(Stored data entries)
"""

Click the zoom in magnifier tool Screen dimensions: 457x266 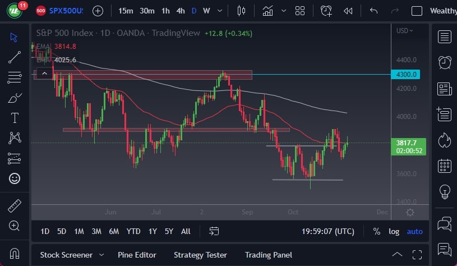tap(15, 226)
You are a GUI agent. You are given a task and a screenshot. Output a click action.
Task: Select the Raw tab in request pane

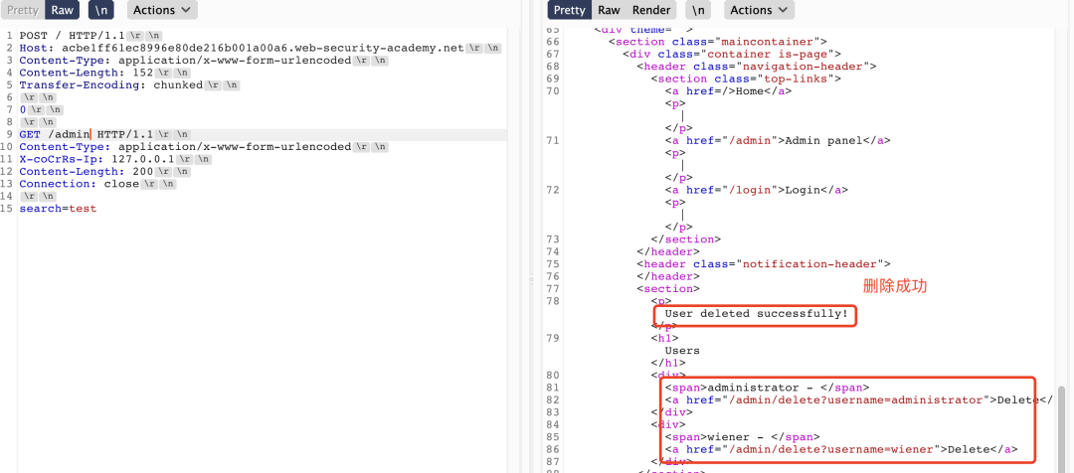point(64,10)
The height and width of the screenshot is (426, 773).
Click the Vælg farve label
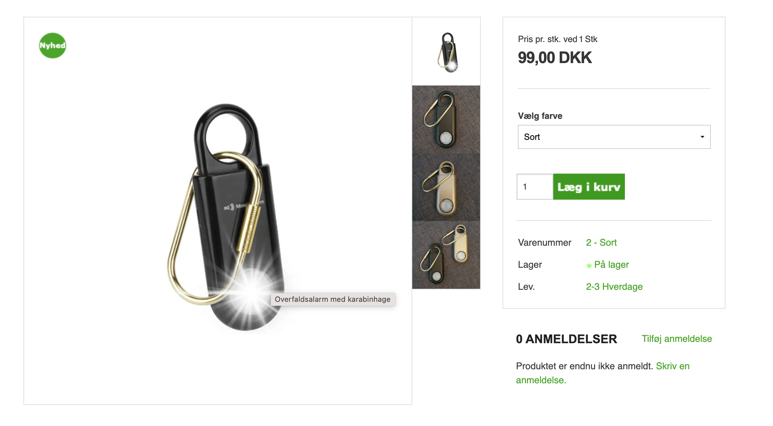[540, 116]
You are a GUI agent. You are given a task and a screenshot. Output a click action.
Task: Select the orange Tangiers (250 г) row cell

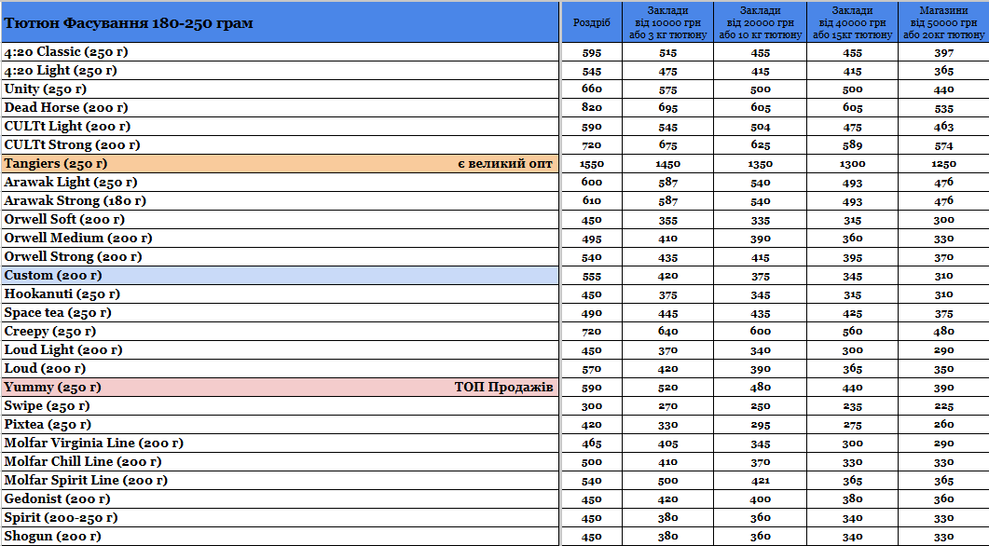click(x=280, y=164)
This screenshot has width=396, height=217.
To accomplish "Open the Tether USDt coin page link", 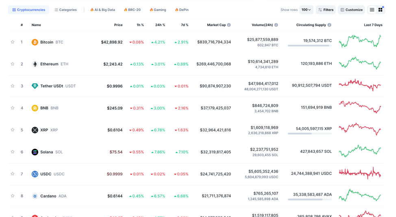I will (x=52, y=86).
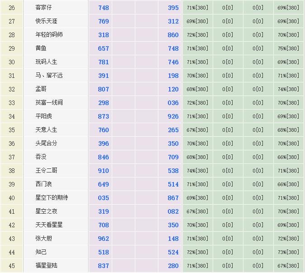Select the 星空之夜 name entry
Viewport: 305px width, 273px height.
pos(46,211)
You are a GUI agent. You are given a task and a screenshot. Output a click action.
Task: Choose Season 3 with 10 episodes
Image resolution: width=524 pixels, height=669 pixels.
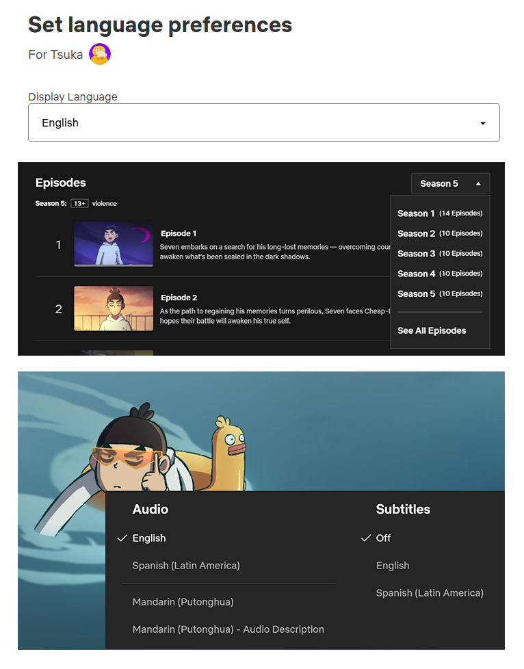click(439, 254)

"""

WORK ITEM
What is needed is a word-for-word copy of the lines from the one containing "Image resolution: width=524" through the final line of the records above, both included, with the pictures left out.

RESULT FOR THIS EXERCISE
Image resolution: width=524 pixels, height=669 pixels.
click(439, 254)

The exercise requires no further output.